Le collectif californien culte les Living Legends n'a pas toujours été irréprochable, mais la carrière solo de son rappeur et producteur Eligh, elle, a longtemps suivi une trajectoire exemplaire. L'entamant à la fin des années 90 par des albums remarqués dans l'underground (As They Pass, Gas Dream), le rappeur a délivré ensuite quelques merveilles, comme Poltergeist, et surtout Enigma. Cependant, après ce sommet, plus grand-chose à se mettre sous la dent. Car notre homme, on l'apprendra en 2010 avec l'album Grey Crow, subit alors le contrecoup d'une addiction à la drogue.
Désormais, les belles années d'Eligh sont derrière lui. Malgré des critiques plutôt favorables, Grey Crow n'a pas été pas au niveau des disques précédents, pas plus qu'On Sacred Ground, un album décevant sorti en 2009 par le rappeur avec sa mère, Jo Wilkinson, une chanteuse folk des années 60 et de l'entourage de Pete Seeger.

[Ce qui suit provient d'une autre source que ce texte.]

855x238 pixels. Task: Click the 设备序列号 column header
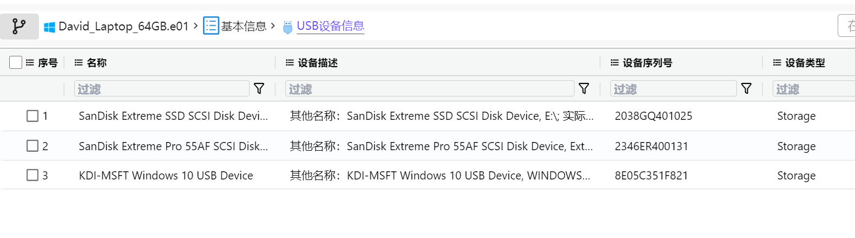coord(648,63)
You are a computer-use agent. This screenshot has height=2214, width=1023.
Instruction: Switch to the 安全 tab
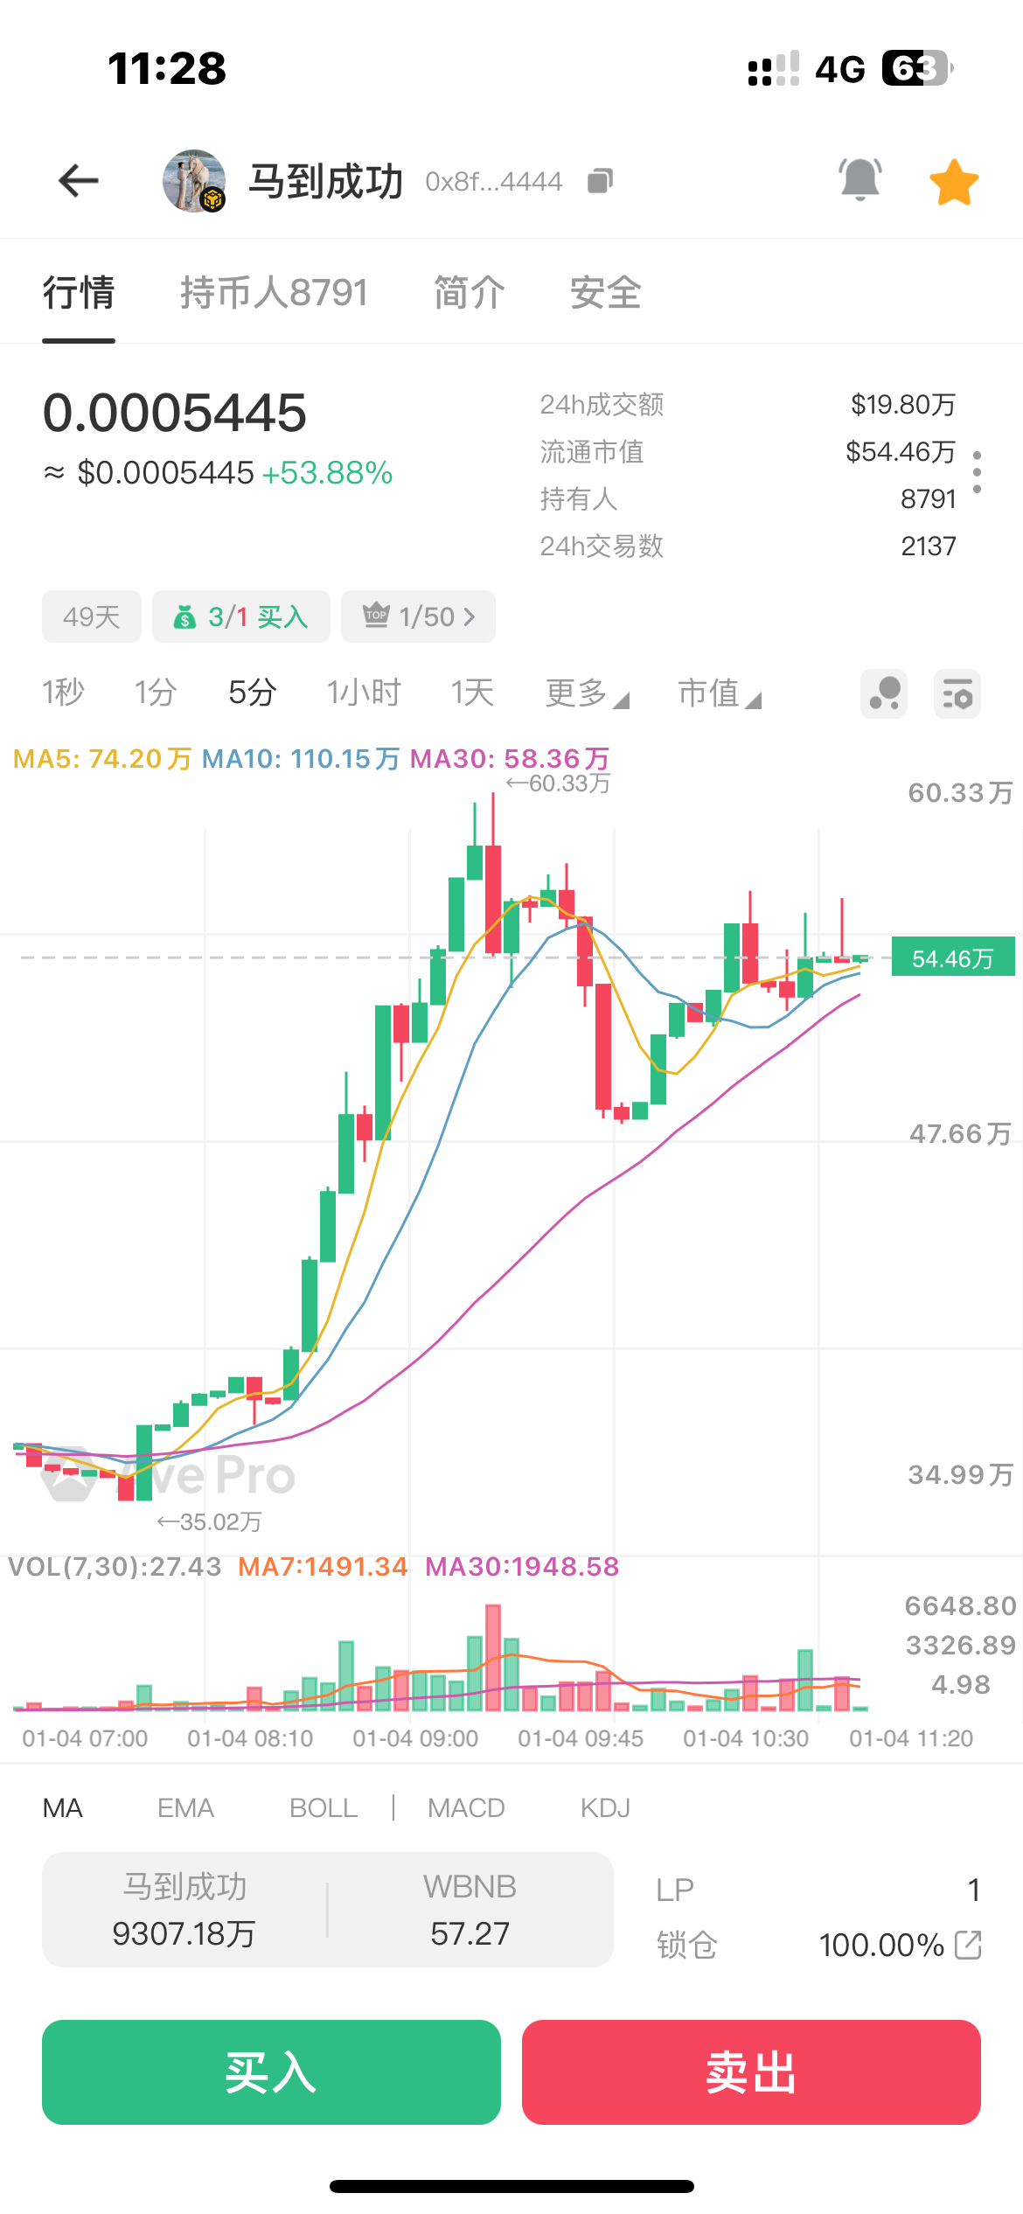[605, 292]
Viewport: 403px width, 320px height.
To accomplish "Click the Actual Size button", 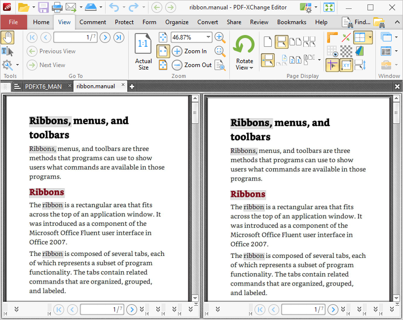I will (x=144, y=51).
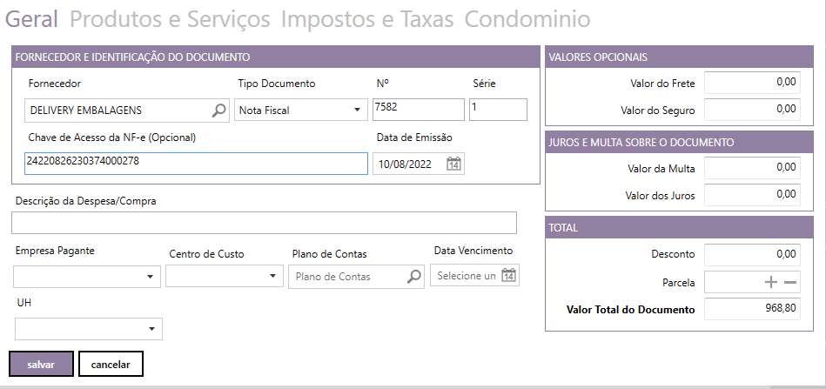The image size is (826, 389).
Task: Click the cancelar button
Action: 111,364
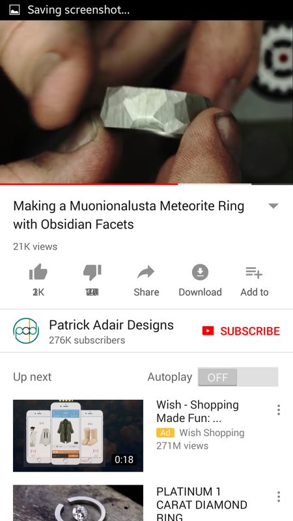Open options menu for Wish Shopping ad
The image size is (293, 521).
tap(279, 410)
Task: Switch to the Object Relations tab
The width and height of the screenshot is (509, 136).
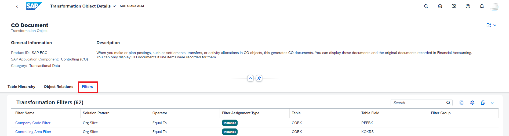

On attendait donc peu de ce nouvel album, Therapy At 3, conçu à l'origine comme un projet annexe, produit par un beatmaker moins talentueux que lui, Amp Live de Zion I, et dont le titre laissait penser qu'Eligh s'épancherait sur ses déboires avec la dope.
Pourtant, cette livraison est une bonne surprise. Depuis les expériences drum'n'bass tentées par Zion I autour de l'an 2000, on sait qu'Amp Live a une oreille rivée sur les sonorités de l'Angleterre post-rave. C'est confirmé cette fois encore, une décennie après, avec une musique très électronique, et qui, dès un solide "First Contact", sied parfaitement au flow rapide d'Eligh. On y retrouve aussi cette atmosphère ouatée, cette musique toute en respirations, qui a tant réussi à Enigma, avec en sus quelques touches organiques (les pianos de "Guides" et "Stop Running"), et des passages rock convaincants (les refrains indie pop de "Ms. Meteor" avec Steve Knight de Flipsyde, de "Ego Killer" avec Inspired Flight, et de "Beautiful Addiction" avec Blake Hazard).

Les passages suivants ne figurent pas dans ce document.